ECLI:NL:RBROT:2024:29
Rechtbank Rotterdam
- Eerste aanleg - enkelvoudig
- Rechtspraak.nl
Beoordeling van de WIA-aanvraag en arbeidsongeschiktheid van eiser
In deze uitspraak beoordeelt de rechtbank het beroep van eiser tegen de afwijzing van zijn WIA-aanvraag. Verweerder heeft met het primaire besluit van 20 mei 2022 bepaald dat eiser geen recht heeft op een WIA-uitkering, omdat eiser niet 104 weken ziek was. Met het bestreden besluit van 22 maart 2023 heeft verweerder bepaald dat eiser wel 104 weken ziek is geweest, maar alsnog geen recht heeft op een WIA-uitkering omdat hij minder dan 35% arbeidsongeschikt is bevonden. Eiser heeft hiertegen beroep ingesteld. De rechtbank heeft het beroep op 3 oktober 2023 op zitting behandeld, waarbij eiser, zijn gemachtigde en de gemachtigde van verweerder aanwezig waren. Het onderzoek is ter zitting geschorst om verweerder in de gelegenheid te stellen te reageren op een stuk van GZ-psycholoog [naam GZ-psycholoog]. Verweerder heeft hierop gereageerd op 16 oktober 2023. Nadat geen van partijen heeft aangegeven op een nadere zitting te willen worden gehoord, heeft de rechtbank het onderzoek gesloten.
Eiser heeft op 10 april 2016 een WIA-uitkering aangevraagd, die is beoordeeld door een verzekeringsarts en een arbeidsdeskundige. Verweerder heeft in het besluit van 1 juni 2016 bepaald dat eiser aan het einde van de wachttijd geen recht heeft op een WIA-uitkering. Eiser is werkzaam geweest als werkplaatsreceptionist en is uitgevallen op 14 februari 2020. De rechtbank oordeelt dat het verzekeringsgeneeskundig onderzoek zorgvuldig is verricht en dat de mogelijkheden en beperkingen van eiser correct zijn vastgesteld.
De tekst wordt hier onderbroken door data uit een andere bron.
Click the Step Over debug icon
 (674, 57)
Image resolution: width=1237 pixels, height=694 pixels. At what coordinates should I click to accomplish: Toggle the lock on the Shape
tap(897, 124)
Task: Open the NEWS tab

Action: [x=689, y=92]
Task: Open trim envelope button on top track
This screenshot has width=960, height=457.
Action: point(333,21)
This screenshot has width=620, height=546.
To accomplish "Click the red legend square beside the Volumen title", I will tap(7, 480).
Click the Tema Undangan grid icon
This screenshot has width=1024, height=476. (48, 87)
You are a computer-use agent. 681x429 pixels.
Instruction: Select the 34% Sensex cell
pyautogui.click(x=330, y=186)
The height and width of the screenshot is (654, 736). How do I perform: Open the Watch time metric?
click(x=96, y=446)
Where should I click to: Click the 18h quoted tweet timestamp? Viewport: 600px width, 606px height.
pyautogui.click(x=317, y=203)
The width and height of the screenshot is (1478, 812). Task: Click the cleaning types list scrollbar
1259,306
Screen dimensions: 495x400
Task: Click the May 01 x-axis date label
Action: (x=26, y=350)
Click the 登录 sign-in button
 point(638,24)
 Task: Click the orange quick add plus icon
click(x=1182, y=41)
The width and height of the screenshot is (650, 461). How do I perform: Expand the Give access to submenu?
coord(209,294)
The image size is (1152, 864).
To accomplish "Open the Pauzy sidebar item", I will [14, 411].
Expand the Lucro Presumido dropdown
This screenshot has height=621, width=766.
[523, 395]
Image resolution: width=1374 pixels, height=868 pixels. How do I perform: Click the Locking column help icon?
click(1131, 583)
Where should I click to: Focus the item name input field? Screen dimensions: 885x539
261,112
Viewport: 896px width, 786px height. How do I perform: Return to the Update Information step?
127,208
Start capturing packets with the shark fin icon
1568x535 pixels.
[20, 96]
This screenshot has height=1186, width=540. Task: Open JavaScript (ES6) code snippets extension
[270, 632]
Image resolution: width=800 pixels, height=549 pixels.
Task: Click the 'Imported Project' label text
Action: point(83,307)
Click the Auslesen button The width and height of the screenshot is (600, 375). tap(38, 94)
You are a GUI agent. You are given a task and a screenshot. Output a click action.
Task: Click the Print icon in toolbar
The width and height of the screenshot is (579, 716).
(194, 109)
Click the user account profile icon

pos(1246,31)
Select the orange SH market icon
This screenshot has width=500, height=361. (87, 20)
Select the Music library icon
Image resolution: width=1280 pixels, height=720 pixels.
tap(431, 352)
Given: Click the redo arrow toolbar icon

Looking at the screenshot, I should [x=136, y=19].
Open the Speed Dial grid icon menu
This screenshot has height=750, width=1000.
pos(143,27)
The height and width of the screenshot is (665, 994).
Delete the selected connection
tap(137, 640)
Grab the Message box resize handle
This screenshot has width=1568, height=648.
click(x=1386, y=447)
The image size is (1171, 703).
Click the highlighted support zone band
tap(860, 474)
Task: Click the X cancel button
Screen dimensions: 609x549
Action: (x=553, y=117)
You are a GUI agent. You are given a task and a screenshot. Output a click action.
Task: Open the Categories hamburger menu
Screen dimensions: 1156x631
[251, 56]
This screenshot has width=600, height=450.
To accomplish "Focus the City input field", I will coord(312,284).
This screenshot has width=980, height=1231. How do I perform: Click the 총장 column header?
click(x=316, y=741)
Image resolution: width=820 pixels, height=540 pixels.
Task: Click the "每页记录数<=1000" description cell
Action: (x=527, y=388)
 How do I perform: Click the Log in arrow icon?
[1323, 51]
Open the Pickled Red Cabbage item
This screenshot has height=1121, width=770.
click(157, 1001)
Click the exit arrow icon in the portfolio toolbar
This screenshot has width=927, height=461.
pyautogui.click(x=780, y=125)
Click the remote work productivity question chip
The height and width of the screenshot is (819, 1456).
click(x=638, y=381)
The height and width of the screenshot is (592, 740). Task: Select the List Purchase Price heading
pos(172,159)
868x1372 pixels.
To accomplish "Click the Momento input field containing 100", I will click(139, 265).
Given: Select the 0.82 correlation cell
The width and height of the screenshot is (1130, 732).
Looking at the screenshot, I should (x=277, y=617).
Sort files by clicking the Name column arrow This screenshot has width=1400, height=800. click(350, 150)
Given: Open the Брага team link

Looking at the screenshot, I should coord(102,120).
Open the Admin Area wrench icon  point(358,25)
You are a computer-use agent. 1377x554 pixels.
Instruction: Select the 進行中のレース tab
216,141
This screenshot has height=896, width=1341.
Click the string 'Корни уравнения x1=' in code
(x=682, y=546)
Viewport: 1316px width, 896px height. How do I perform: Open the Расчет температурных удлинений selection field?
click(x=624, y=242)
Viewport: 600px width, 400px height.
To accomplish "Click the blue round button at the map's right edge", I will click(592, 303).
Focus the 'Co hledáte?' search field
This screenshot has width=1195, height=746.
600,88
Eiser heeft niet met nadere stukken aannemelijk gemaakt dat de geselecteerde functies niet geschikt zijn. De rechtbank concludeert dat verweerder terecht heeft bepaald dat eiser minder dan 35% arbeidsongeschikt is en dat het beroep ongegrond is. Het bestreden besluit blijft in stand.